Please return the items below unchanged, from their first line through the line containing "so click(x=1029, y=384).".

━━━━━ Records supplied

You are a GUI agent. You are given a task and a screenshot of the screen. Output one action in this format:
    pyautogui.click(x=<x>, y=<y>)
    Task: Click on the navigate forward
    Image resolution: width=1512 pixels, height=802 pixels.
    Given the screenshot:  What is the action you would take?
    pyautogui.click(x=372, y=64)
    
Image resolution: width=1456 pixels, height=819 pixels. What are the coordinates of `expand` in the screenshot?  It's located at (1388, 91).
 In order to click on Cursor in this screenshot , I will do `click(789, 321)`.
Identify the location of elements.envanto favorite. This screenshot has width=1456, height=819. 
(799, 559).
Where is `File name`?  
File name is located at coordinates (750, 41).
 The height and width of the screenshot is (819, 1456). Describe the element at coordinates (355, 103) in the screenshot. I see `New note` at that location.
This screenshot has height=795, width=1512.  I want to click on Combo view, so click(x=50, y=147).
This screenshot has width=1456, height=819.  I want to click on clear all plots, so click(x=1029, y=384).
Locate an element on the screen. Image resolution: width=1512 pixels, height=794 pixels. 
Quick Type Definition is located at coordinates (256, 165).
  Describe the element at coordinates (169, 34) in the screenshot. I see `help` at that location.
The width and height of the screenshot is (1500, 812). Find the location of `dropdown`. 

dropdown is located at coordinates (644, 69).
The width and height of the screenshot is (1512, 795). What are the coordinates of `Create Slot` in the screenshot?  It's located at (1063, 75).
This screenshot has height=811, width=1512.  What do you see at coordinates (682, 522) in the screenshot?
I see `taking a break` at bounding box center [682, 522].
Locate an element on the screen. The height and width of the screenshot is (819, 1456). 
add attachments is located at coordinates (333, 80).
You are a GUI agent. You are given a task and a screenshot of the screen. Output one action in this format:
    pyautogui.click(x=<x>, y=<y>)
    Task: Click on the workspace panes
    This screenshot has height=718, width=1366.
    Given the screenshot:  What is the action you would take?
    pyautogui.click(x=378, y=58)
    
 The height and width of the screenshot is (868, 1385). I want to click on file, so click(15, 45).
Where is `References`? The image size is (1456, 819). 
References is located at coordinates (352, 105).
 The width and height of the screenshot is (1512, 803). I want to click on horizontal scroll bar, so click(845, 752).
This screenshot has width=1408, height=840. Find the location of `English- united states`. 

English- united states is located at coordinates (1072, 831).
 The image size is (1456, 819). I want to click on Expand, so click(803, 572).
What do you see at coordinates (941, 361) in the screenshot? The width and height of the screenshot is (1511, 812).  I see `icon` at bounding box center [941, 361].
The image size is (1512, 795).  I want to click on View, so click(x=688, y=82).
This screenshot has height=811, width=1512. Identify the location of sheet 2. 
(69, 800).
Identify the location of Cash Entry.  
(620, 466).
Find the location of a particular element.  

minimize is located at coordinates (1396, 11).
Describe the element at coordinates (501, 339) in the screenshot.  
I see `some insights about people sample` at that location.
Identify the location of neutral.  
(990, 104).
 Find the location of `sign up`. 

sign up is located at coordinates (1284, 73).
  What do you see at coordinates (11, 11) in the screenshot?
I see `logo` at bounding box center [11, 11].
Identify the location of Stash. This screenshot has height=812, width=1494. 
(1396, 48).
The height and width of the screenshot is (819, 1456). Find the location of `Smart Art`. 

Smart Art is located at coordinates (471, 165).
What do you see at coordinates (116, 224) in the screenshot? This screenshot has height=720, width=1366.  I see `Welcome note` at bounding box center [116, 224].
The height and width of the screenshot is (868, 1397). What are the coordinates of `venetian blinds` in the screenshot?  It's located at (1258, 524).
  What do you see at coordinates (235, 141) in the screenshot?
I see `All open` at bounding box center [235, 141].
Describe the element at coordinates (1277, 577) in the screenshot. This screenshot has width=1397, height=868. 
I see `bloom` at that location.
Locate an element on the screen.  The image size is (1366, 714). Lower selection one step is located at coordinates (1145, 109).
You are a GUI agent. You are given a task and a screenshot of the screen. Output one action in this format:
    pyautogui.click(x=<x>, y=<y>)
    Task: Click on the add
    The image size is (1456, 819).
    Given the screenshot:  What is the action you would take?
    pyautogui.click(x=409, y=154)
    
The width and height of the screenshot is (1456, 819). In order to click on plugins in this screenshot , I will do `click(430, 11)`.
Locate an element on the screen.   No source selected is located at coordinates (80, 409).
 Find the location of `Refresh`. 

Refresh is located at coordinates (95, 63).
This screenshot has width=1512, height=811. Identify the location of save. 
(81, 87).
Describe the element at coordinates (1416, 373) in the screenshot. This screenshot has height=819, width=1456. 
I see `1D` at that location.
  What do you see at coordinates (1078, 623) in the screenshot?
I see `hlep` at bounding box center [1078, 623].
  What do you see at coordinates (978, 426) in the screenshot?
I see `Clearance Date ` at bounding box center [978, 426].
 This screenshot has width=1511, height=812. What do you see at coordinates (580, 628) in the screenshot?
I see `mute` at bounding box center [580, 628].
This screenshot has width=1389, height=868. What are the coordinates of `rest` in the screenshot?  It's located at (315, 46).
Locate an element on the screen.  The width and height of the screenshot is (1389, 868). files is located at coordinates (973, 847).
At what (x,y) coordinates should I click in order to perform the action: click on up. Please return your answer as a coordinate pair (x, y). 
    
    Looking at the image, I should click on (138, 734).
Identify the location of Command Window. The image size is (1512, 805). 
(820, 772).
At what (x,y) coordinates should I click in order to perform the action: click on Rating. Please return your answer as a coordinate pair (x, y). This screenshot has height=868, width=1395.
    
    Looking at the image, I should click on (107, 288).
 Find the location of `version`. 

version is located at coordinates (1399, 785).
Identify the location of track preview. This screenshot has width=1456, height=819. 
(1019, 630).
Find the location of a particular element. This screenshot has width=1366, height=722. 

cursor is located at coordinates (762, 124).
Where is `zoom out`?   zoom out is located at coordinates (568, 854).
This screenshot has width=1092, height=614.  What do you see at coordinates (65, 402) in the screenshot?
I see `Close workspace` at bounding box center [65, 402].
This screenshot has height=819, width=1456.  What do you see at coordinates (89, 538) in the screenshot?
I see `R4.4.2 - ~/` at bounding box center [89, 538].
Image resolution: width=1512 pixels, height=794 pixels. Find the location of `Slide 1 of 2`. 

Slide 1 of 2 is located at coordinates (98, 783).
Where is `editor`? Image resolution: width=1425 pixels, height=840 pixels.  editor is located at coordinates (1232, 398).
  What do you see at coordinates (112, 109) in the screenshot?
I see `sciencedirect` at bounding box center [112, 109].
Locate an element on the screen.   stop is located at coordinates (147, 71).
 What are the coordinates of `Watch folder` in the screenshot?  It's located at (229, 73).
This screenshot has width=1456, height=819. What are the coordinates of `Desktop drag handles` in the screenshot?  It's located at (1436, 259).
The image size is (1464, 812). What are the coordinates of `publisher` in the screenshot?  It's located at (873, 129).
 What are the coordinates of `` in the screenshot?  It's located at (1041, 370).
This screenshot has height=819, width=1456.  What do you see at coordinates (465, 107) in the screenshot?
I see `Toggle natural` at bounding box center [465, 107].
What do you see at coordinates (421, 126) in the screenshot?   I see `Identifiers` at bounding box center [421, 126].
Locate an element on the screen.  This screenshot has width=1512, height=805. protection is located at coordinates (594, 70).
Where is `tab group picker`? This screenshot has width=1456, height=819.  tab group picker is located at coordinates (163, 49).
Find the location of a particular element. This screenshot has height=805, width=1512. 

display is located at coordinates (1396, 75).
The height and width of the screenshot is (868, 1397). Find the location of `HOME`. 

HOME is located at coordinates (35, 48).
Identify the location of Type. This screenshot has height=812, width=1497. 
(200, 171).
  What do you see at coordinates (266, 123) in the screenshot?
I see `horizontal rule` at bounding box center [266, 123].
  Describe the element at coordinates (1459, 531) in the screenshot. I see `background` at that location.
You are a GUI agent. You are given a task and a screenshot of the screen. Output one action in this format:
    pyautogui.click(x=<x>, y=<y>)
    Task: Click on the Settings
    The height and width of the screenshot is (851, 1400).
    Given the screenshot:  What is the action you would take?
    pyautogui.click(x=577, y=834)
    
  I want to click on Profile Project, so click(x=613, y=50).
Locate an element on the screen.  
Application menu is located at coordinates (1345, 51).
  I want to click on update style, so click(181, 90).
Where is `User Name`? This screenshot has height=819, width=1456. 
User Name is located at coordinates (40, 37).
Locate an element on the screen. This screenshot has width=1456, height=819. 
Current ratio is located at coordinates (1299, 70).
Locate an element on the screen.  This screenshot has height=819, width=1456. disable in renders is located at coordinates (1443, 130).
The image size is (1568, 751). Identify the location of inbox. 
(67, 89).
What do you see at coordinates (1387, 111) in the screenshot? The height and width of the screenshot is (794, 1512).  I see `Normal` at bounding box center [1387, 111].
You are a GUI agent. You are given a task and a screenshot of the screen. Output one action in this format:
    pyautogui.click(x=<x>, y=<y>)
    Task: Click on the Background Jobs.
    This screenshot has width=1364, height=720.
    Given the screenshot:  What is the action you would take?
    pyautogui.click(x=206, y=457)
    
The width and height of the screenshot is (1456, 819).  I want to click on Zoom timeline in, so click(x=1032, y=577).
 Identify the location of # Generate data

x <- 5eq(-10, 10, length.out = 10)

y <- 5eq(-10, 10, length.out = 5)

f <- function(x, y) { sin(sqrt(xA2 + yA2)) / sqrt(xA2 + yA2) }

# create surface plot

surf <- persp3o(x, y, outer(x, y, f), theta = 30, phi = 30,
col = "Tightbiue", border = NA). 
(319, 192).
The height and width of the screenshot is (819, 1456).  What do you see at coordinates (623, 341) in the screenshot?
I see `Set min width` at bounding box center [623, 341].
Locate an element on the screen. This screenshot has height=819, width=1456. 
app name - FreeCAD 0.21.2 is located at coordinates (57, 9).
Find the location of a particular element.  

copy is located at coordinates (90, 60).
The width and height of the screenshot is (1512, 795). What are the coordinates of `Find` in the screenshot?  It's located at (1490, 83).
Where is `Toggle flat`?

━━━━━━━━━━

Task result =>
You are a GUI agent. You are given a task and a screenshot of the screen. Output one action in this format:
    pyautogui.click(x=<x>, y=<y>)
    Task: Click on the navigate forward
    Image resolution: width=1512 pixels, height=802 pixels.
    Given the screenshot:  What is the action you would take?
    pyautogui.click(x=372, y=64)
    
Image resolution: width=1456 pixels, height=819 pixels. What are the coordinates of `expand` in the screenshot?  It's located at (1388, 91).
 In order to click on Cursor in this screenshot , I will do `click(789, 321)`.
Identify the location of elements.envanto favorite. This screenshot has width=1456, height=819. 
(799, 559).
Where is `File name`?  
File name is located at coordinates (750, 41).
 The height and width of the screenshot is (819, 1456). Describe the element at coordinates (355, 103) in the screenshot. I see `New note` at that location.
This screenshot has height=795, width=1512.  I want to click on Combo view, so click(x=50, y=147).
This screenshot has width=1456, height=819.  I want to click on clear all plots, so click(x=1029, y=384).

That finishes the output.